Taking serious action to address the crumbling state of U.S. infrastructure is likely to cost far more than the Trump administration is reportedly willing to spend, says a key Senate Democrat overseeing infrastructure policy.
Sen. Tom Carper (D-Del.), an Amtrak enthusiast who commutes to Washington on the train, said on the latest POLITICO Money podcast that he hopes the White House will put forth a serious infrastructure proposal that could garner Democratic support. But early reports on the White House plan, which suggest a federal contribution of around $200 billion, do not give him great confidence.
“I think most people understand if we want to have better roads, highways, bridges, trains … we gotta pay for them,” said Carper, the top Democrat on the Senate Environment and Public Works Committee, which would play a major role in any infrastructure bill. Carper also sits on the Senate Finance Committee, which would authorize funding for any bill. (Republican Sen. Jim Inhofe of Oklahoma, chair of the Senate Environmental and Public Works Subcommittee on Transportation and Infrastructure, joins POLITICO Money next week to discuss infrastructure.)
Carper said that in addition to federal spending, expanded use of tolling should also be considered to help pay for infrastructure projects. “I think the idea of using tolling for new road construction is probably a pretty good idea, and acceptable. Especially now that we have the technology.”

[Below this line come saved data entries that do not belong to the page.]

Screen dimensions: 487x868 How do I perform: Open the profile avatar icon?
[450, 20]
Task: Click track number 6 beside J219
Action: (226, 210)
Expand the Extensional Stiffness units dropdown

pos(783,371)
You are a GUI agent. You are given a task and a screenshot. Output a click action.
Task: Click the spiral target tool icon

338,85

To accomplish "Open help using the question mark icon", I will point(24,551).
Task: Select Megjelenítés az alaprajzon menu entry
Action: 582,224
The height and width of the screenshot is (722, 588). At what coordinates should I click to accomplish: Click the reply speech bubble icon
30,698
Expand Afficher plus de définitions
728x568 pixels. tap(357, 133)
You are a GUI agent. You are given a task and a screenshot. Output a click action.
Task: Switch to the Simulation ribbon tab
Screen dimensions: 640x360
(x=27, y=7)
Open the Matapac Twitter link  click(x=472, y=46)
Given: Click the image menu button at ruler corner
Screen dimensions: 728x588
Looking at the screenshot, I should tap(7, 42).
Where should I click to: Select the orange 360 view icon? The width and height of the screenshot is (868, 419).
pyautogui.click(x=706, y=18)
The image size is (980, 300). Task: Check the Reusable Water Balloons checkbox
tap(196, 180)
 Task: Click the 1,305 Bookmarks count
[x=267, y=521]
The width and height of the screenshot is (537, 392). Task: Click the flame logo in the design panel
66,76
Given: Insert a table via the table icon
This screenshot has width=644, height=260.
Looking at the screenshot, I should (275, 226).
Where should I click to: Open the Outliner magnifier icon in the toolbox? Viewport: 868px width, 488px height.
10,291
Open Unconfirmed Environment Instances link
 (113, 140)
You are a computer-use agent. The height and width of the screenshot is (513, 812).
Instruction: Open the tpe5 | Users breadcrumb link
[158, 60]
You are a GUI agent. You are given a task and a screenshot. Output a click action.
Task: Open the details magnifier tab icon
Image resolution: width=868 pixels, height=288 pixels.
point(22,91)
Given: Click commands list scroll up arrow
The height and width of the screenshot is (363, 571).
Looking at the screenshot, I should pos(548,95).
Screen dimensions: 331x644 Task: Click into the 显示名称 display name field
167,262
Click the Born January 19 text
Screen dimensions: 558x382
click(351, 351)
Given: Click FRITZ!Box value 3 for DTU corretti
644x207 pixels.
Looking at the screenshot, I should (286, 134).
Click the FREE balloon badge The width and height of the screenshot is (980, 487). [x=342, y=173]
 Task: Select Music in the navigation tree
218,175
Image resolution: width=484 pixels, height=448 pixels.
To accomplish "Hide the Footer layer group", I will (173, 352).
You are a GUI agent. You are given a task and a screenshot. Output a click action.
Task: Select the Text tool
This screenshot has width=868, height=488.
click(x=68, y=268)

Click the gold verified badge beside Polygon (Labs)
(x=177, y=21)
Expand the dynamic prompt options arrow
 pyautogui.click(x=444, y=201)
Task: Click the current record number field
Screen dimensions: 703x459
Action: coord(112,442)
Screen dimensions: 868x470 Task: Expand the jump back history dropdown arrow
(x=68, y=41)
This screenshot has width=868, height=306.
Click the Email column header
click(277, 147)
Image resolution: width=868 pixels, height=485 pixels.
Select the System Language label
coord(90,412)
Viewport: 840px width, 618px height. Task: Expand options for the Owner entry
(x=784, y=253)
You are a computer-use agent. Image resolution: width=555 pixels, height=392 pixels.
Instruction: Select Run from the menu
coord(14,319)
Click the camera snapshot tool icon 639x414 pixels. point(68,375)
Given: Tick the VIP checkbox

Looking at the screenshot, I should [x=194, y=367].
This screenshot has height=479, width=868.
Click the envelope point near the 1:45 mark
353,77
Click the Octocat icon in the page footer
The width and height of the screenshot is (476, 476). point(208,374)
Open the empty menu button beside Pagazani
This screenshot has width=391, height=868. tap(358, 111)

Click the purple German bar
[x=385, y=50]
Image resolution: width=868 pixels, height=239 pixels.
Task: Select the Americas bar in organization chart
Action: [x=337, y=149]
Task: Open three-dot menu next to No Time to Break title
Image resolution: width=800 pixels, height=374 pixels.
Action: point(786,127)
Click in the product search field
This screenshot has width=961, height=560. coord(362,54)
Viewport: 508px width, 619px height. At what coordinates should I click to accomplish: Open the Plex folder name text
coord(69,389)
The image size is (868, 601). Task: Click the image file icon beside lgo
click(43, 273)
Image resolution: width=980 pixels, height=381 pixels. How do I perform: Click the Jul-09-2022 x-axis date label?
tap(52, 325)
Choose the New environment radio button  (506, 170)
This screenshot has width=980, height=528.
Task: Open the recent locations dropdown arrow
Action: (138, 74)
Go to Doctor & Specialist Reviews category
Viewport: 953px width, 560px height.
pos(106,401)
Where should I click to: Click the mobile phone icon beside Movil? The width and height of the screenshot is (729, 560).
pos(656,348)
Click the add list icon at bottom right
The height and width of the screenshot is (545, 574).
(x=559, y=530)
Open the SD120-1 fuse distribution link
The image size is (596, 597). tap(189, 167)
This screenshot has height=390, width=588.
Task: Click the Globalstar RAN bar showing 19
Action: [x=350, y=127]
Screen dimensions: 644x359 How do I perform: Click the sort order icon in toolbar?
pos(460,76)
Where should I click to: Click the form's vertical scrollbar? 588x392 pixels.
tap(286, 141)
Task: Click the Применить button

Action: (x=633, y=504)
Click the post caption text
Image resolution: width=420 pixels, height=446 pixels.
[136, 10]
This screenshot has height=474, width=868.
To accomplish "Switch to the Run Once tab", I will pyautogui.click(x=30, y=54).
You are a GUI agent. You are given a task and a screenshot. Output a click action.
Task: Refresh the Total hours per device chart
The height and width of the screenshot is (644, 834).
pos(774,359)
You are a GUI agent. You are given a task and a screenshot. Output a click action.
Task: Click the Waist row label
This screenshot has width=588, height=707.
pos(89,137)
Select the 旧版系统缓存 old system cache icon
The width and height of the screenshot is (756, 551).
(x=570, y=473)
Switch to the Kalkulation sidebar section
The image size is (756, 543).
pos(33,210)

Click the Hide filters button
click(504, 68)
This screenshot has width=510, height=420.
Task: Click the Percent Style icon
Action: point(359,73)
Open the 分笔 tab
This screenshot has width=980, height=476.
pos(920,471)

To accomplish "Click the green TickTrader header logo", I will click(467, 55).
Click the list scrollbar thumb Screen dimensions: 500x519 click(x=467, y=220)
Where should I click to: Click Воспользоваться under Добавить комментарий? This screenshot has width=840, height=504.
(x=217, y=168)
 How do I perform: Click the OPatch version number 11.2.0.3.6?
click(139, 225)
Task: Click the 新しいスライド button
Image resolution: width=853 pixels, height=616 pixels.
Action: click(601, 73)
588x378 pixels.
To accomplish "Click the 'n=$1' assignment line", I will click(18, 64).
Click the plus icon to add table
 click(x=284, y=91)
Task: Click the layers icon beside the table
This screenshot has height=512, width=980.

The White House is expected to release an infrastructure plan in the next several weeks. Administration officials have discussed using $200 billion in federal money to draw in state, local and private investment in major public works projects that could boost overall spending to $1 trillion.
Carper and other Democrats are skeptical that such a plan could work. Republicans will likely need significant Democratic support to get any infrastructure plan through both houses of Congress, especially if many Republicans are reluctant to add any more to annual deficits beyond the $1.5 trillion in new debt included in the tax plan.
Carper said he is not giving up hope that the parties could work together on infrastructure. Still, he said, when he was Delaware’s governor, he handled a split in which the federal government paid 80 percent on road projects while the state paid 20 percent. “You’re telling me you’re going to come in and say to a governor of a state that we’re going to go from an 80-20 federal-state split to 20-80? Really? How does that work?”
Carper also said he was skeptical that voters will ultimately embrace the GOP tax cut bill. “I’m not so sure that at the end of the day, the tax cut bill that was passed is going to be viewed warmly by voters either this year or later on,” he said. “People don’t like it already, and I think as they get to know it better, they aren’t going to be more fond of it.”